Para terminar, li num livro seu que “para um leitor todos os textos devem ser inacabados (ou abandonados como sugeriu Paul Valery). De facto um texto só pode ser lido porque é inacabado.” O que é que significa esta ideia?

Vejamos. Volto à ideia da literatura como pergunta. Um texto completamente acabado é um texto que não tem nada mais que superfície, é um mau texto. Paulo Coelho é um texto de superfície. O leitor pode deslizar sem problemas sobre o texto desde a primeira à última página e não o afeta, não muda nada, não intervém. Por outro lado, Arthur Rimbaud, Alejandra Pizarnik, Virgílio, nem tudo é perfeito, nem tudo é compreensível, nem tudo é de uma clareza absoluta… Uma pessoa pode chegar a um texto da Alejandra Pizarnik como o que citou e dizer “ah, é a ideia do barco”, ou não “vou concentrar-me na ideia da palavra”. Há várias portas de entrada e não há nenhuma que seja definitiva. Eu entendo que, nesse caso, todo o texto está inacabado porque o leitor tem de continuar a acabá-lo. O leitor é, de alguma maneira, a imortalidade do texto. O texto vive para sempre porque vai haver sempre outro leitor, a leitura nunca vai acabar.
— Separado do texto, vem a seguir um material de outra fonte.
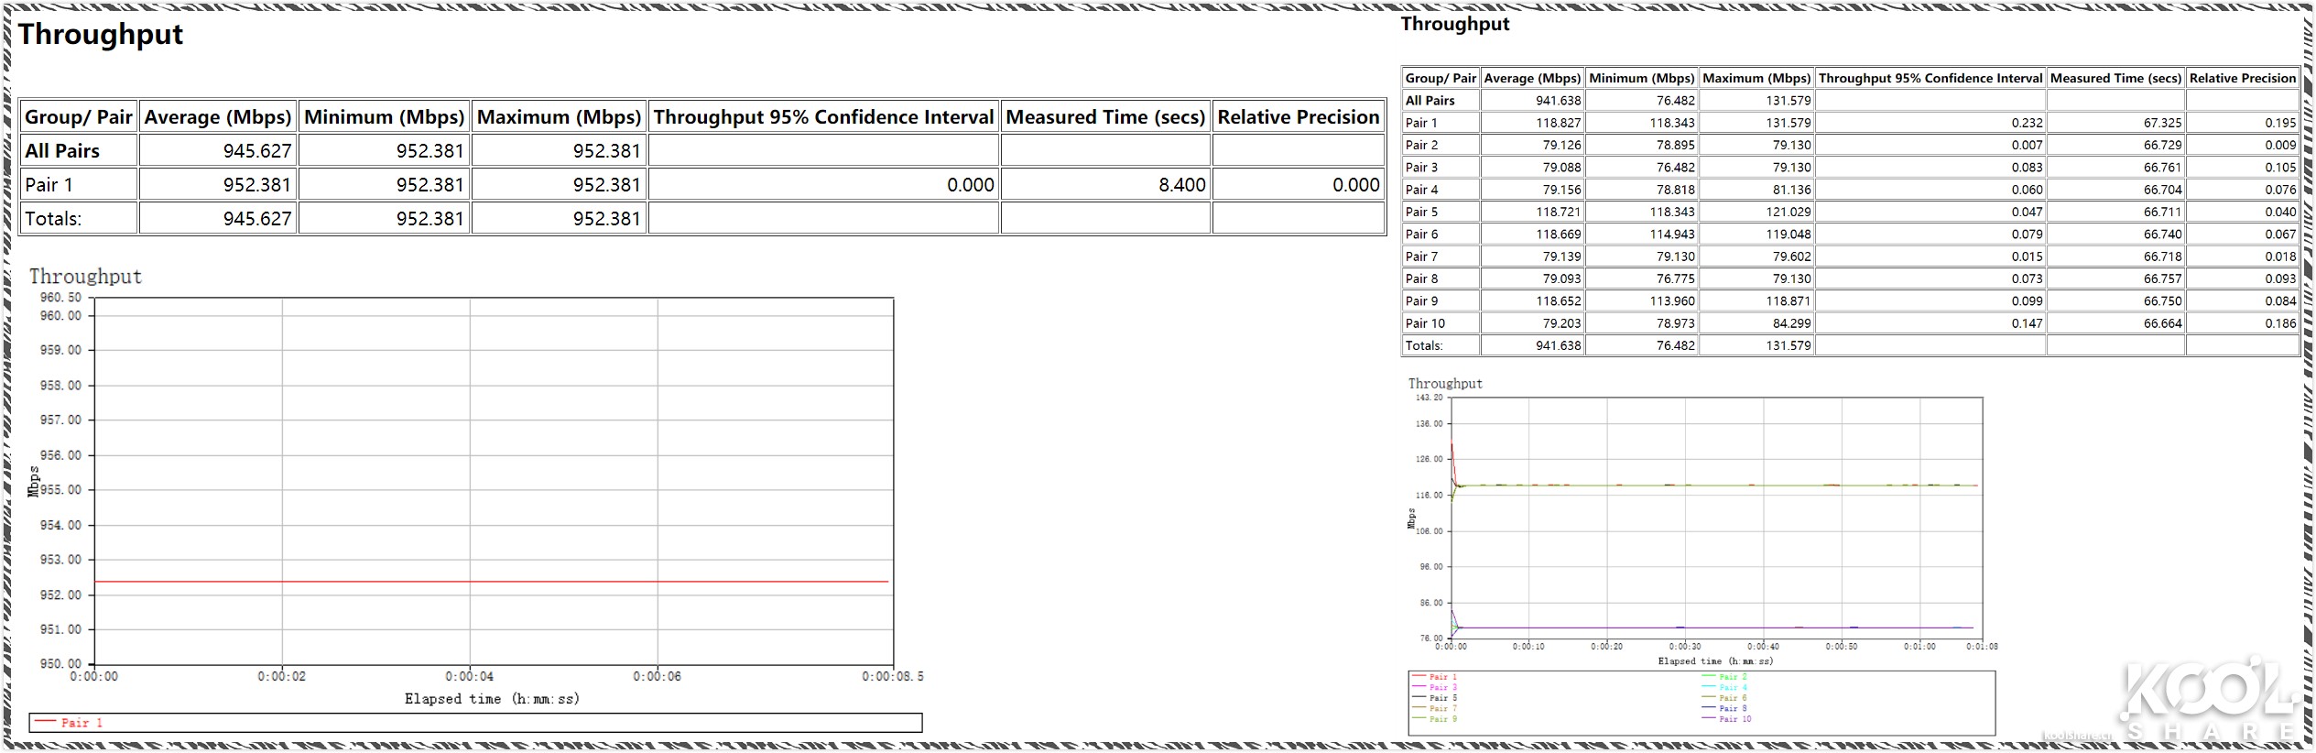Screen dimensions: 2316x753
Task: Click the 8.400 measured time cell
Action: point(1181,185)
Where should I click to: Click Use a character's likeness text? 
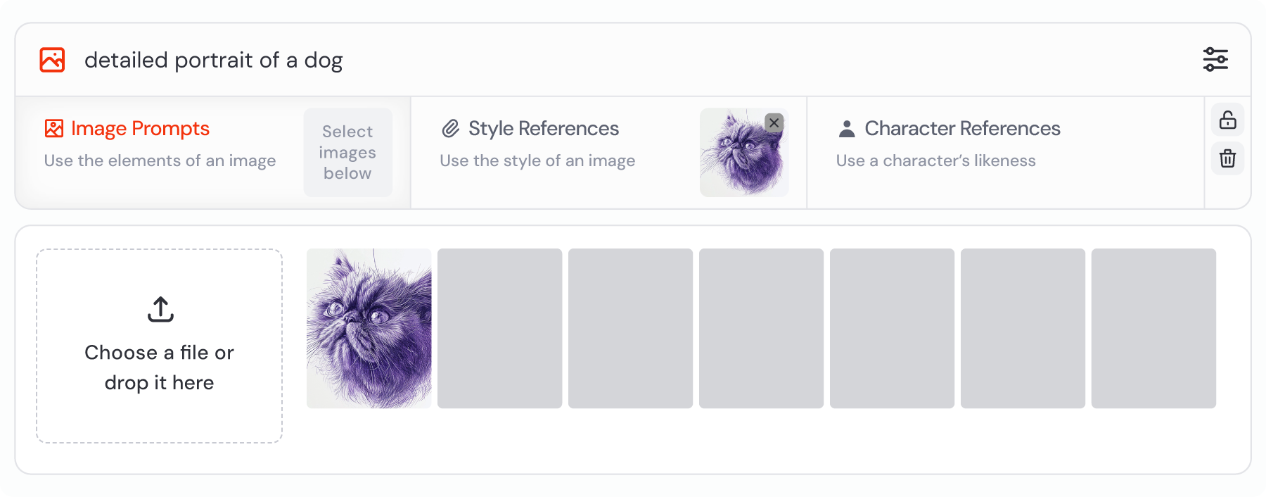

Então, para isso, precisamos de considerar o texto como inacabado. Através de leituras distintas, através de traduções, através de distintos momentos históricos, o texto muda.

Parece-lhe que se passa o mesmo com as bibliotecas? Também permanecem inacabadas?

Ó, sim. Uma biblioteca que está acabada é uma biblioteca morta.

Então a sua está inacabada?

Evidentemente.

O que pode faltar numa biblioteca com 40 mil títulos?

Bem (risos), 40 mil títulos são 1 segundo na eternidade do mundo. A biblioteca universal é equivalente ao universo, disse Jorge Luis Borges.